To Review...
Okay, so what's everyone been doing since the last tour ended in 1997? Well, lots of stuff. Here's some of it.
Dave Gilby came the closest he's getting to settling down. He's doing the books at one of the most beloved bars in Toronto (The Tap, where he can be found DJ'ing new wave every Wednesday night), and dabbles in web design. And every once in a while, he graces bands (like alt-country stalwarts Possum) with his drumming presence.

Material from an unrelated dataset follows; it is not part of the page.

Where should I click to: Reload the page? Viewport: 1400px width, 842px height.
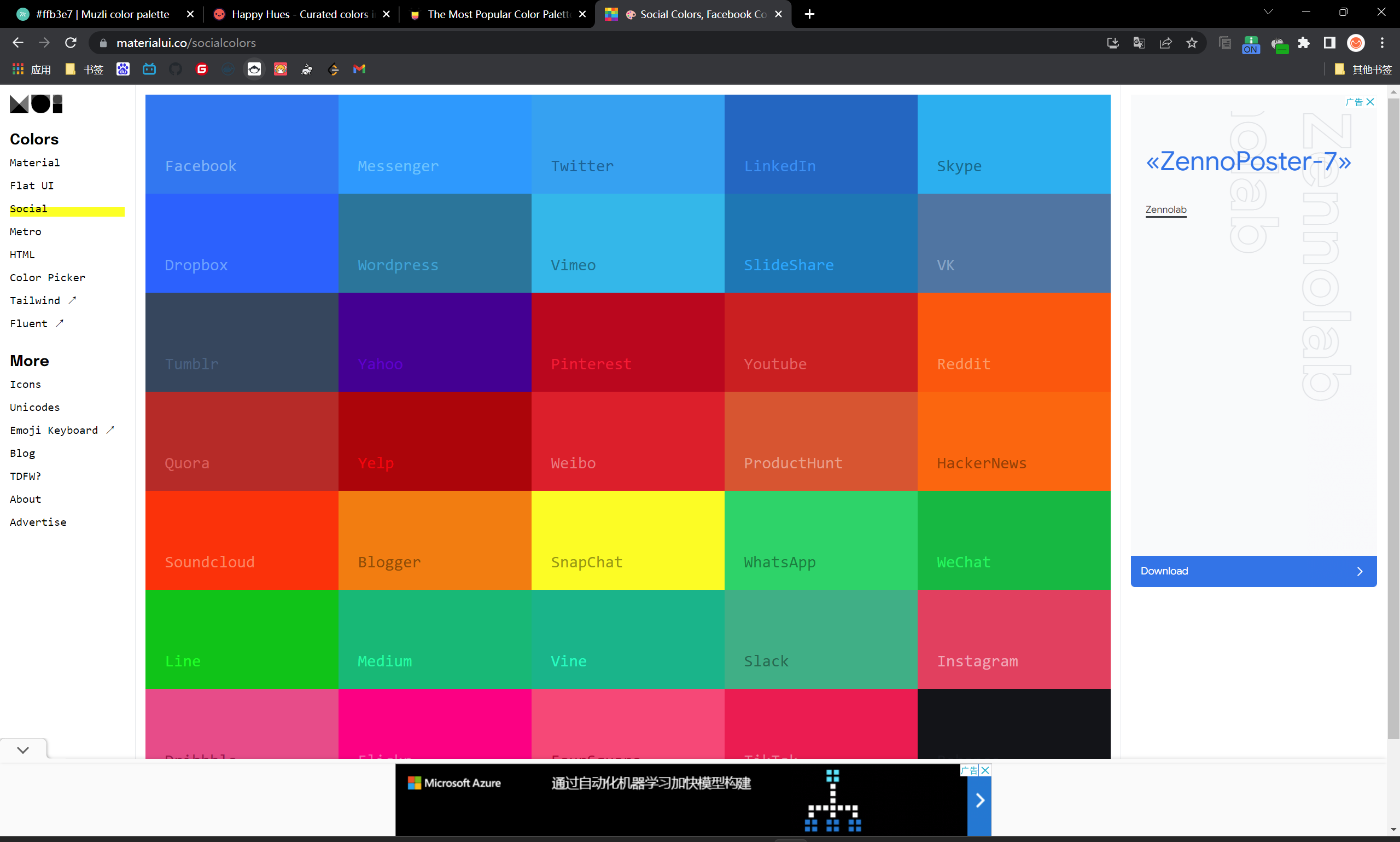click(x=71, y=43)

Renee Suchy is back in her native Edmonton after making her mark in the Big Smoke for a few years. She's had various singing gigs (including with her sisters, who you should look out for), not the least of which has been alongside her girl-singer predecessor in TPOH, Jennifer Foster. And she brought the house down at a Mönteförte reunion in mid-1999 when she belted out "The Greatest Love of All" in a gold-spangled dress inspired by one worn by a lounge singer back home. Last year, though, she was wearing a wedding gown as she made an honest man of Pursuit Pal sound guy Pat Strain, and now they're buying maternity clothes!

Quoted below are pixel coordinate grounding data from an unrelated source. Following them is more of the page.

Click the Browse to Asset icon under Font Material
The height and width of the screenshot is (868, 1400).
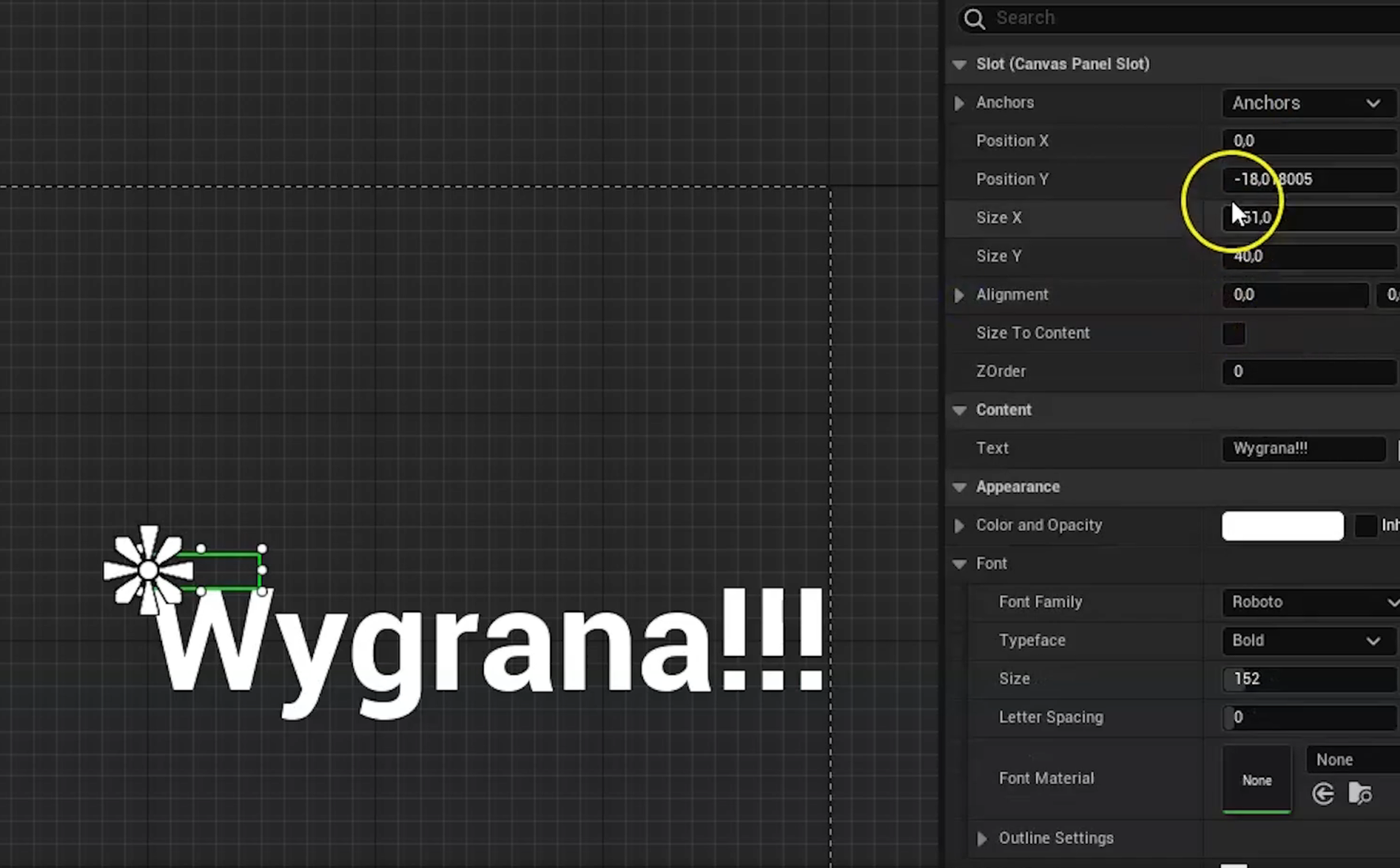pos(1359,794)
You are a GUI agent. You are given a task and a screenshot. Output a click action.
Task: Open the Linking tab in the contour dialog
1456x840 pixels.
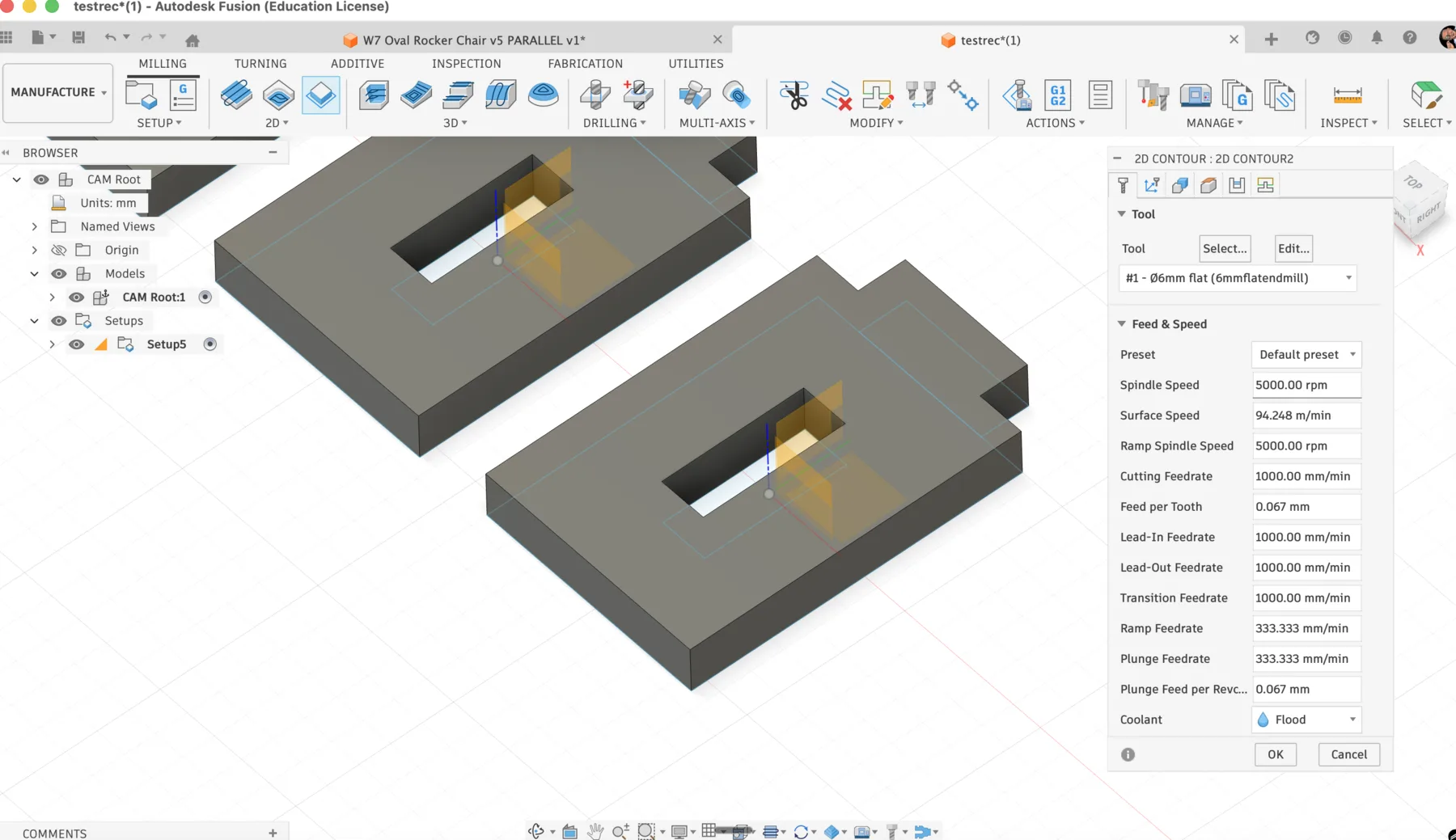tap(1266, 184)
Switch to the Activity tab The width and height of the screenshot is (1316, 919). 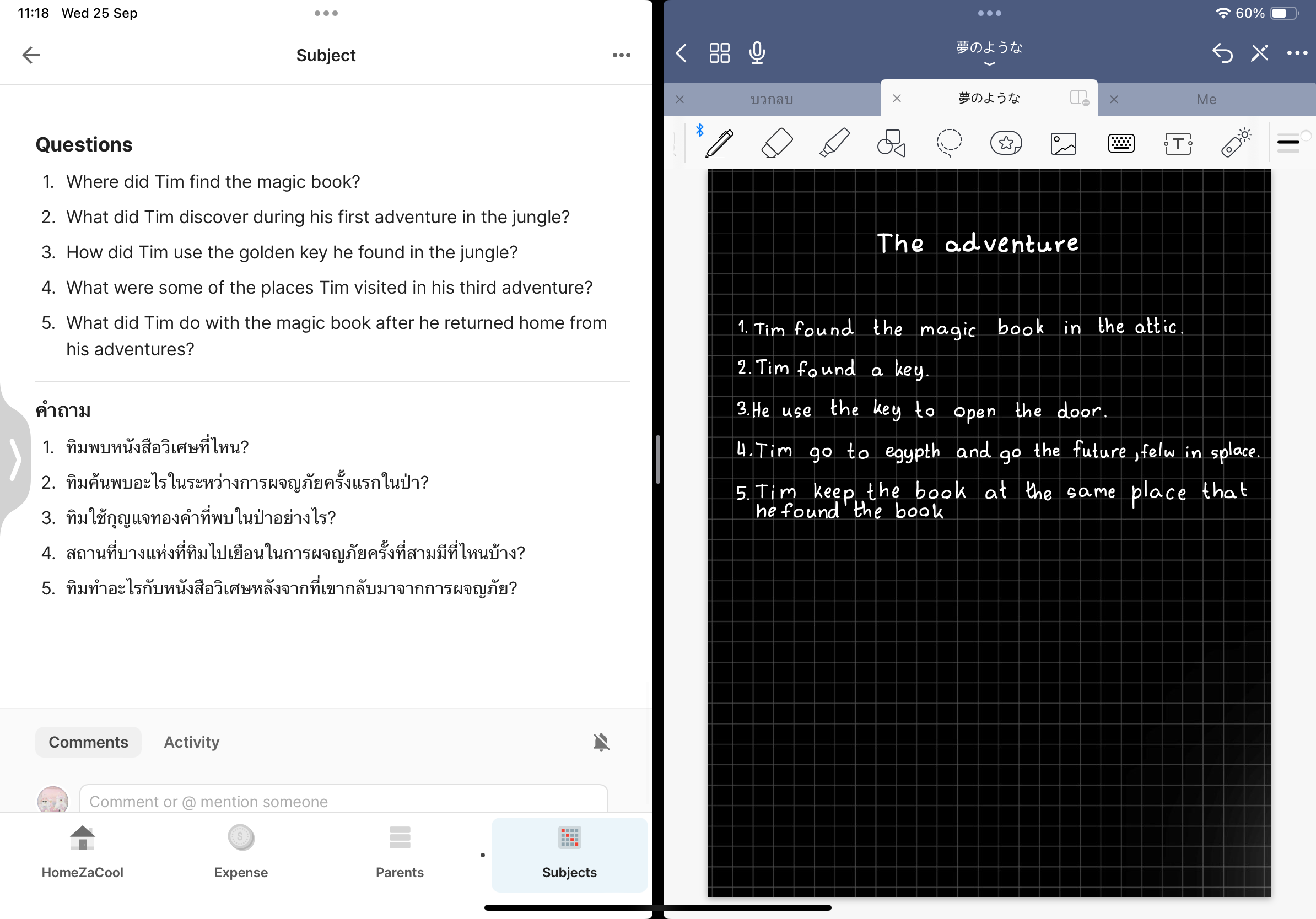(191, 742)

Kris Abbott went back to her old stomping grounds in Eastern Ontario to bury herself in IT studies, and came out of it with exemplary grades and a fine geek gig back in Toronto. She worked for quite a while on a multi-genre multimedia solo project reported to be in part, but not exclusively, for children. It was been set for release, revised, shopped again, and now put back on the back burner. Her songwriting and axe-wielding is now in effect with all-girl rock/folk band Jealous Pet, where she also found love with bassist Dee McNeil. The two were married last August.
Brad Barker decided to take his dulcet tones and communication skills to another level, and got himself a degree in radio broadcasting from Humber College in Toronto. Now he combines that education with his life-long love of jazz by hosting a weeknight show and programming music at Toronto's groundbreaking JazzFM91. But he hasn't forgotten how to rock: he spent much of late 1999/early 2000 in the touring band of fellow Haligonian (and one-time TPOH contributor) Melanie Doane, and played on her live album. And of course, there's Monteforte...
Moe Berg, as mentioned elsewhere in this site, put out a solo album called Summer's Over and took his sensitive-guy acoustic thing across the country. He's also put together quite a resumé as a producer, twiddling knobs for (among others) Robin Black and the Intergalactic Rock Stars, the Rude Mechanicals, Galore, and National Anthem. And if you're one of those people who thought he'd be good at writing short stories, you were right. He scored his first published story with "The King of Cunnilingus" in the Canadian literary magazine Blood & Aphorisms in early 1999, proceeded to get two more published, and celebrated the release of his first book - a collection of these stories and others, titled The Green Room - in early November 2000. In spring 2001, he made his theatre debut as the music director of the Toronto production of "Hedwig and the Angry Inch." Lately, he's been working on a novel, writing book reviews for Amazon.ca and the Edmonton Journal (which you can get to through the Features Index), spins "Guilty Pleasures" every Saturday night at The Tap, and has a short story in Grunt and Groan: The New Fiction Anthology of Work and Sex. For more than four years, he's also been doing well in possibly his most daring and unlikely role to date: husband to the lovely Laura, who will soon give birth to the Bergs' first baby.